Es mag daran liegen, dass dieses Album nach den Smiths meine erste Morrissey-Platte war und ich so an seine künstlerische Laufbahn herangeführt wurde. Aber eigentlich steckt da mehr drin.
"Fast" jedes Morrissey-Album enthält musikalische Überflieger und kleinere Aussätzer, dazwischen immer die liebgewonnenen wunderschönen Melodien und Texte die sich oft erst nach mehrmaligem hören so richtig entfalten.
Kill Uncle reiht sich hier nahtlos ein. Einzig der Überflieger fehlt hier etwas, vielleicht noch "Our Frank". Als Aussätzer würde ich mal den den gleich darauf folgenden Titel "Asian Runt" bezeichnen, da ich bis heute nicht an ihn rankomme.
Die weiteren Titel präsentieren sich überwiegend beschwingt und leichtfüßig, wobei man bei "Sing your Life", "Mute Witness" und "King Leer" fast schon von Swing reden kann. Diese Seite an Morrissey gefällt mir auch nach all den Jahren noch sehr gut.

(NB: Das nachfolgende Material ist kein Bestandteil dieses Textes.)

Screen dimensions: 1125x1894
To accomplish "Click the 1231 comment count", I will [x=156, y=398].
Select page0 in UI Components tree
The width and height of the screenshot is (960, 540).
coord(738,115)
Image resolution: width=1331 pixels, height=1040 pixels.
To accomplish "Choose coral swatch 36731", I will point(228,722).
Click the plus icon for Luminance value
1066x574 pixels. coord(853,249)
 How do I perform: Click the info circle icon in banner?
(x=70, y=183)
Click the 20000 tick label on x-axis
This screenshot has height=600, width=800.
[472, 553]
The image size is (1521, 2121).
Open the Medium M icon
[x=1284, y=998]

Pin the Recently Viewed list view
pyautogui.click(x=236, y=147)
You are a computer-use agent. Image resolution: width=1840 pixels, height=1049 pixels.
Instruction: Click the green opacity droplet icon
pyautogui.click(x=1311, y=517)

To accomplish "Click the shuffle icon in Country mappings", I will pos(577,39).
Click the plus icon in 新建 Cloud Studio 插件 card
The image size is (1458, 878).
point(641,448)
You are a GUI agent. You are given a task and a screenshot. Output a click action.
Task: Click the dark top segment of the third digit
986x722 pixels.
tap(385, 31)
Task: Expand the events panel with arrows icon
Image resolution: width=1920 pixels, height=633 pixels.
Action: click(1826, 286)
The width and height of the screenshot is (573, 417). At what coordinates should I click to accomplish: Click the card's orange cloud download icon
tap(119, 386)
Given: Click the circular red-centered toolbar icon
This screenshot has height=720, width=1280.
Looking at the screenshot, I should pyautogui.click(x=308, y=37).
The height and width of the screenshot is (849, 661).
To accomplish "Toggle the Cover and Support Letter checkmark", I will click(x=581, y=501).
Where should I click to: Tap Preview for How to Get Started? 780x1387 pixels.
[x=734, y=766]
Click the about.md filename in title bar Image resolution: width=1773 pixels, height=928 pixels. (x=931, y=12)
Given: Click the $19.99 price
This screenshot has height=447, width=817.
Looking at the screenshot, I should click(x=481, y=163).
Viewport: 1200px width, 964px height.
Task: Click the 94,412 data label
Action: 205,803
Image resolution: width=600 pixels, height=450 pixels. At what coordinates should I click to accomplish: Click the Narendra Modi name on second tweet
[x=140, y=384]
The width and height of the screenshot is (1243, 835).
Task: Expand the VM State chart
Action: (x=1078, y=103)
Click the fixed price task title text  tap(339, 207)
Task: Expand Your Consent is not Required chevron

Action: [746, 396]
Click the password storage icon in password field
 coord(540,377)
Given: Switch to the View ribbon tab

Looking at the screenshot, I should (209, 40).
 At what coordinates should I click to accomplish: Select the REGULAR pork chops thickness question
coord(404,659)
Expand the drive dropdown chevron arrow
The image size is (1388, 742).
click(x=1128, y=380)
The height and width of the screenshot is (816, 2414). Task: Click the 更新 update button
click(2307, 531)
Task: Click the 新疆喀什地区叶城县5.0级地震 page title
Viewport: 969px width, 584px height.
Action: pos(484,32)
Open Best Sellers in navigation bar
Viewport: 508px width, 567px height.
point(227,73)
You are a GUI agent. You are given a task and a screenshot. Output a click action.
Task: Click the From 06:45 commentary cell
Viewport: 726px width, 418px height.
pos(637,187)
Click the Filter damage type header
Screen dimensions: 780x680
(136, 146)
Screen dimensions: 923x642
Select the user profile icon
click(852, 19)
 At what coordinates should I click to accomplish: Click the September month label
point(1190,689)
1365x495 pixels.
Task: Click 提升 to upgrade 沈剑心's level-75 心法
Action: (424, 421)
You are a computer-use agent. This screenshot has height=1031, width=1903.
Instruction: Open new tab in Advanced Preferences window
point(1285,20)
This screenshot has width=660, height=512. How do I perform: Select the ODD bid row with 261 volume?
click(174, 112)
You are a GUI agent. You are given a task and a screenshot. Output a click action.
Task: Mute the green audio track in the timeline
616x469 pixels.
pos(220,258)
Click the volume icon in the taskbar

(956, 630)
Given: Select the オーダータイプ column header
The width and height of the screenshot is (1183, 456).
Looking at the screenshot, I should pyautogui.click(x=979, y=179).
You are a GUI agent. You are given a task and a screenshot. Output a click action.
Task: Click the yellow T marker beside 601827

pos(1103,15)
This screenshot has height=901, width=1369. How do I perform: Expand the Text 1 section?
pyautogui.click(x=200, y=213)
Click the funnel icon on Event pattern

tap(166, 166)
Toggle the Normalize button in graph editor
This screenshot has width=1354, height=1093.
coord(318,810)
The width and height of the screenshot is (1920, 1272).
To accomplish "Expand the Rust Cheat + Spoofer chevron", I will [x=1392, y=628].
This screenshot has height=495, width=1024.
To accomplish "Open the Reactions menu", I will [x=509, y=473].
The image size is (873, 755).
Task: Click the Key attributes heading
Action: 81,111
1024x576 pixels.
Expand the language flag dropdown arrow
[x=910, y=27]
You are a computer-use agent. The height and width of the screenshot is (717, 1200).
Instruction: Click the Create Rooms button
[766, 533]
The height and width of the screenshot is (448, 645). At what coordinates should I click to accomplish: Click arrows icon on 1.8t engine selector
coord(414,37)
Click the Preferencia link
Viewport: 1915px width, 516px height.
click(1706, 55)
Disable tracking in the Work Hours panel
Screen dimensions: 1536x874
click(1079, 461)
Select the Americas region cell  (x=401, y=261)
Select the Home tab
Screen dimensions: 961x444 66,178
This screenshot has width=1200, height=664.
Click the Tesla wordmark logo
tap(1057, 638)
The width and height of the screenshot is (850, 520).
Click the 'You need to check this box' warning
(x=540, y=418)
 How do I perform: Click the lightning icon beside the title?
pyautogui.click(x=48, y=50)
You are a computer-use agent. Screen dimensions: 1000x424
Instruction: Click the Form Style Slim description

Es folgt das treibende "Found, Found, Found", das etwas an The Jesus and the Mary Chains erinnert.
Die beiden Stücke "Driving Your Girlfriend Home" und "The Harsh Truth Of The Camera Eye" sind eher ruhig und passen sich gut in das Gesamtkonzept der Platte ein.
Und dann das "(I'm) The End Of The Family Line": Irgendwie stimmt mich das Lied immer noch traurig. Wunderschön, aber traurig.
Naja, aber selbst wenn unser guter Stephen Patric Kinder in die Welt setzen würde, würden sie doch sicher nie an seinen Genius heranreichen. Das hat schon bei Zappa, Lennon und Co. nicht geklappt.
Fazit: Die Platte ist musikalisch leicht und "fluffig". Das Instrumentarium ist im Gegensatz zu seinen anderen Veröffentlichungen hier mehr zurück genommen (oft ist das Schlagzeug eher als Jazzbesen zu hören, irgendwo zupft leise ein Kontrabass etc.), was dieser Platte auch ohne große Hits einen hohen Wiedererkennungswert verleiht.